I am new to Python’s Pandas. I want to combine several Excel sheets by a common ID. Besides, there it is a one-to-many relationship.
Here are the inputs:
df1:
ID | Name |
---|---|
3763058 | Andi |
3763077 | Mark |
df2:
ID | Tag |
---|---|
3763058 | item1 |
3763058 | item2 |
3763058 | item3 |
3763077 | item4 |
3763077 | item5 |
3763077 | item6 |
I would now like to merge the two pandas data frames df1 and df2 into the following output (the column tag is merged in a single column per ID):
ID | Name | Tag |
---|---|---|
3763058 | Andi | item1, item2, item3 |
3763077 | Mark | item4, item5, item6 |
Could anybody please help me with this?
Cheers, Andi
You can use DataFrame. apply() for concatenate multiple column values into a single column, with slightly less typing and more scalable when you want to join multiple columns .

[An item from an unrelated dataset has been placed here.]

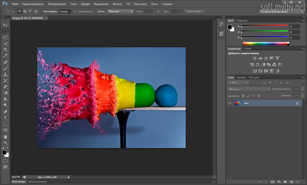Open the blend mode dropdown showing Обычные

[248, 89]
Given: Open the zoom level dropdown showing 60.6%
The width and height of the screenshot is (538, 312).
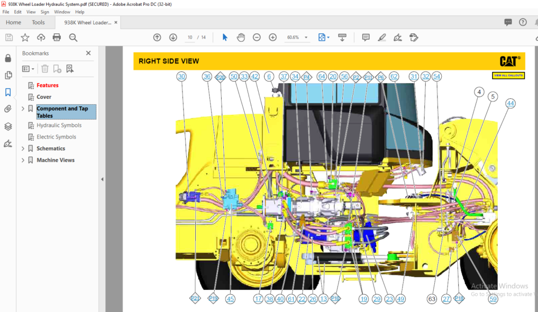Looking at the screenshot, I should (x=305, y=37).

To start, you may use this template to concatenate your column values (for strings only): df['New Column Name'] = df['1st Column Name'] + df['2nd Column Name'] + ... Notice that the plus symbol ('+') is used to perform the concatenation.
Pandas has optimized operations based on indices, allowing for faster lookup or merging tables based on indices. In the following example we merge the reviews table with the listings table, first using a column to merge on, then using the index. Even when having to set the index, merging on indices is faster.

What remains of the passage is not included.